Streaming — options, options, which to choose?

Say you have a data source that changes several times per day and you want an updated view of that data every ten minutes — that’s a streaming use case. Likewise, if you want to see updated statistics from sensors every 60 seconds, that is also a streaming use case. Often, streaming is defined in a very narrow window — very fast moving data that requires instant action. In reality, however, most streaming use cases are between 60 seconds and 10 minutes because that is as fast as a person or process will act on the changing data. Our streaming technologies are designed to meet customers and use cases where they are, rather than pushing them to process data faster than they can use it.

It’s not just the definition of _streaming_ that varies, there are also different ways to work with streaming data inside of Snowflake. Having multiple tools for the job is by design — since streaming needs and use cases differ, so should the options we make available inside of Snowflake. This post covers three key reasons to choose one method over another; specifically, let’s unpack to three decisions for choosing how to _process_ streaming data — Streams and Tasks and Dynamic Tables.

1: Declarative or imperative?

Do you want to specify how things get done, or what the outcome should be? The difference between the two will be one of the biggest differences between Dynamic Tables and Streams & Tasks.

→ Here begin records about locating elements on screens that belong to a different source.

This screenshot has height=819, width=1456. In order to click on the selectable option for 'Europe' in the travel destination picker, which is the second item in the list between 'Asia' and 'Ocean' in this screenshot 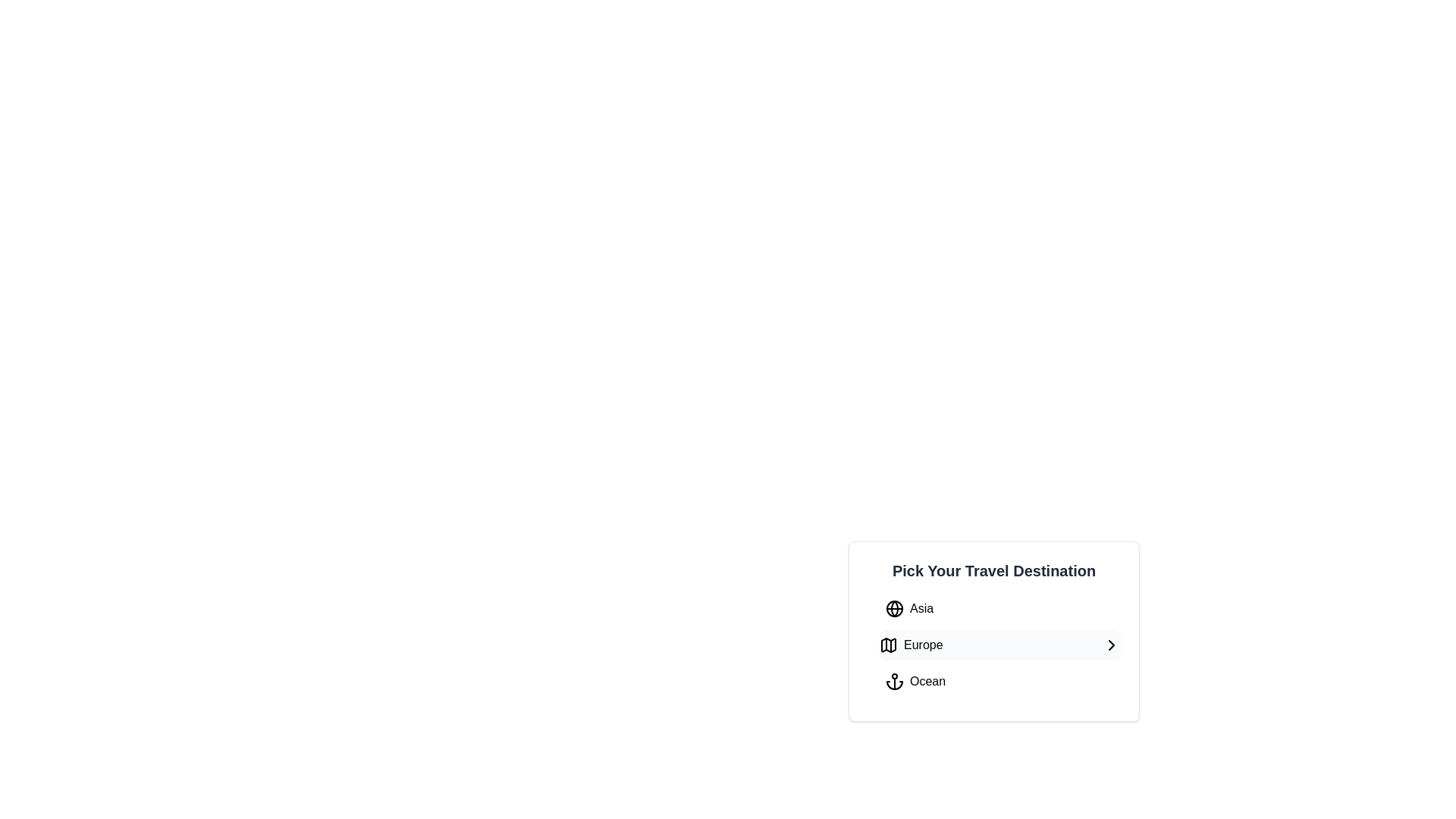, I will do `click(910, 645)`.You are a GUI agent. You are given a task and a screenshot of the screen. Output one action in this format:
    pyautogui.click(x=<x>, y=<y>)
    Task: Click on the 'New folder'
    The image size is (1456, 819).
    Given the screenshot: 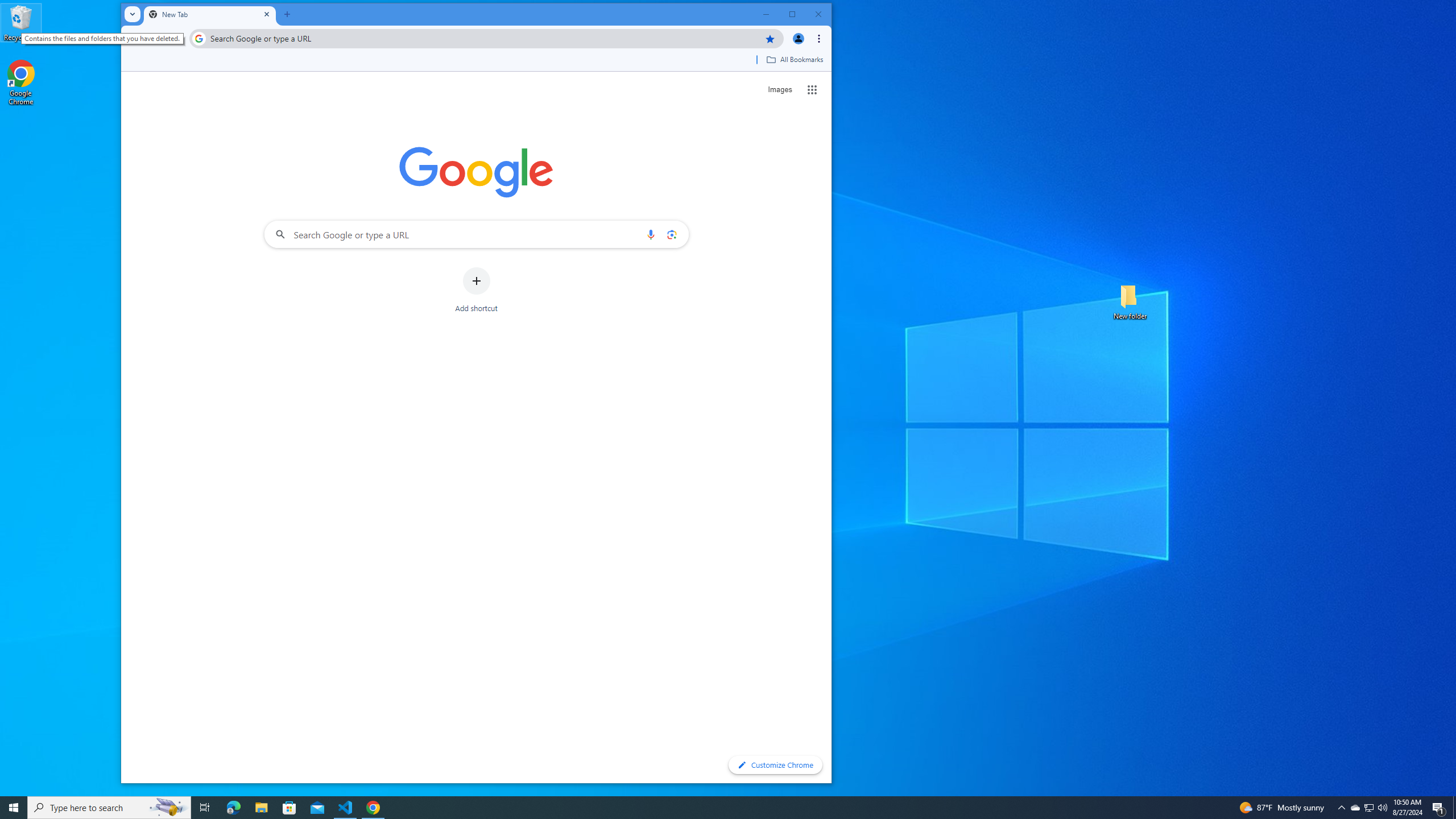 What is the action you would take?
    pyautogui.click(x=1130, y=300)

What do I mean by declarative and imperative? As a very high-level summary:

In a declarative model you specify what the outcome should be. In the case of a Dynamic Table, you specify a query for the end result — the table. You are essentially declaring what you want the output to look like, the table, and are letting Snowflake figure out how to do it.

In an imperative model you provide the control flow or logic to shape each step of the execution. The focus of this model is shaping how the execution is performed so you can guide Snowflake to the end result you want.

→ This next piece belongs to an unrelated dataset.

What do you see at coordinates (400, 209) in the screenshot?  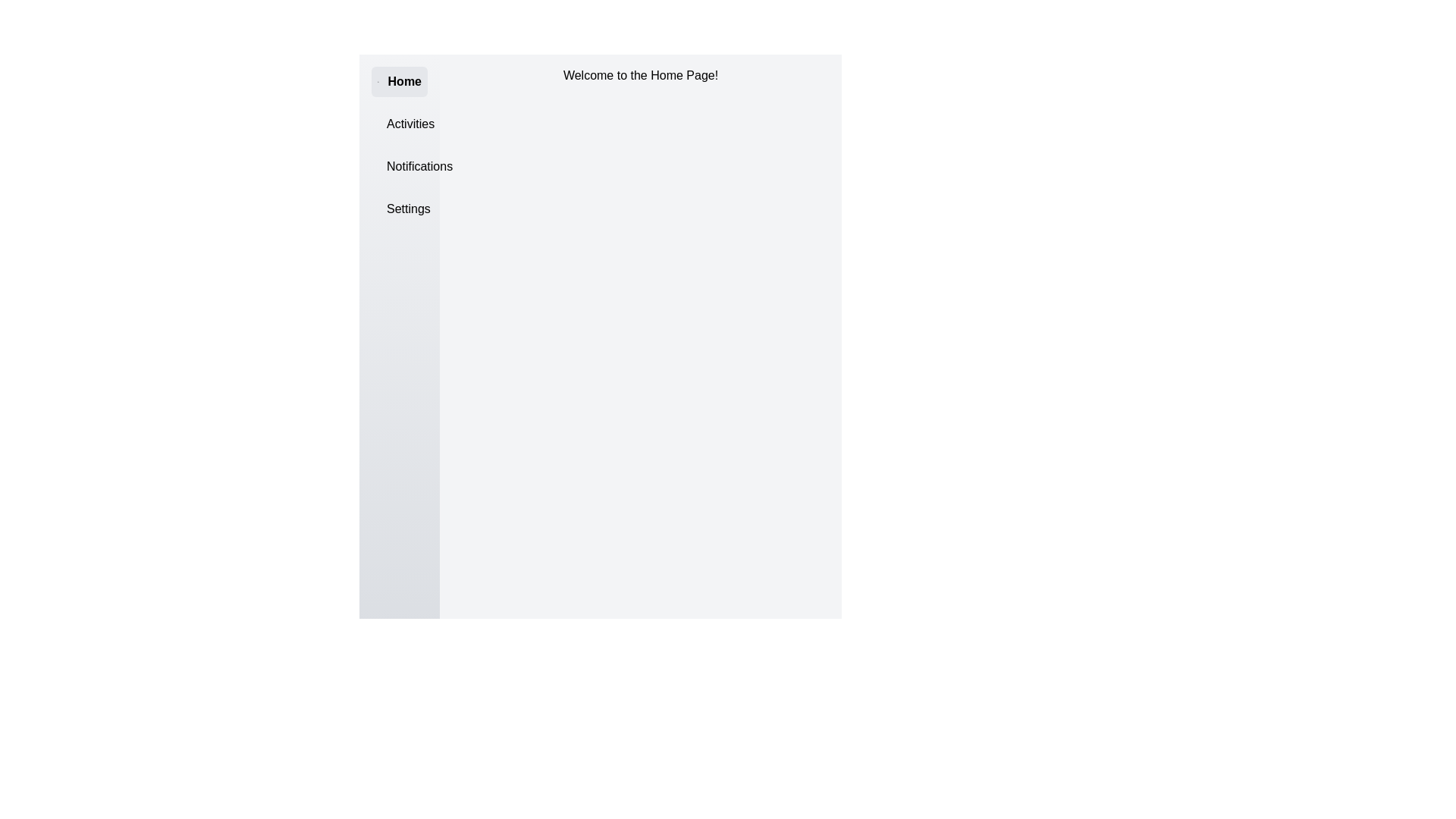 I see `the 'Settings' text label with icon in the vertical navigation menu` at bounding box center [400, 209].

When you are choosing on how to build a pipeline, this decision between declarative and imperative is a big one. If you have complex application requirements, or want detailed control about how things get done, then imperative makes sense. While this model offers fine-grained control, it comes with a cost — a higher level of effort is needed to create and maintain imperative applications. Because everything must be specified upfront, the cost to build a pipeline is higher. If you are focused on the outcome you want and are less opinionated about how things get done, then a declarative model makes more sense. The upfront costs to develop and maintain a declarative pipeline can be lower.

There are other considerations when choosing between these two that might not be immediately obvious. For example, with an imperative pipeline, you may need more documentation so anyone who did not create the pipeline knows how it works and what is going on. With a declarative pipeline, on the other hand, almost anyone can look at the outcomes and results to understand how the pipeline works because something else is handling the execution.

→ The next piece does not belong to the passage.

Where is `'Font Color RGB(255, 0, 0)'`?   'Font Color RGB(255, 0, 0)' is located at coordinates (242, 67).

Want an example? Think about dinner. In an imperative model, you will not only think of a dish to make, but you will also want to have a hand in how the dish gets made at each step — how much to add, when to heat and cool, and what ingredients to use. In a declarative model, you choose what you want from a menu and let the kitchen handle the cooking for you.

2: Automatic or manual?

After you choose the programming model that makes sense for your use case, the next big question to ask is — how should resources be used to run that program? Do you want manual control over how the pipeline runs, or would automatic execution be more useful?

With Streams & Tasks you have a spectrum of control between fully manual and somewhat automatic. Manual control can be useful in many cases — such as when you want to precisely control the resources used to run applications, have to navigate complex use cases or application states, or are wary of systems that provide more automation. Streams and Tasks puts you in the driver’s seat to choose the right level of automation, which provides options but also requires more work on your end to choose.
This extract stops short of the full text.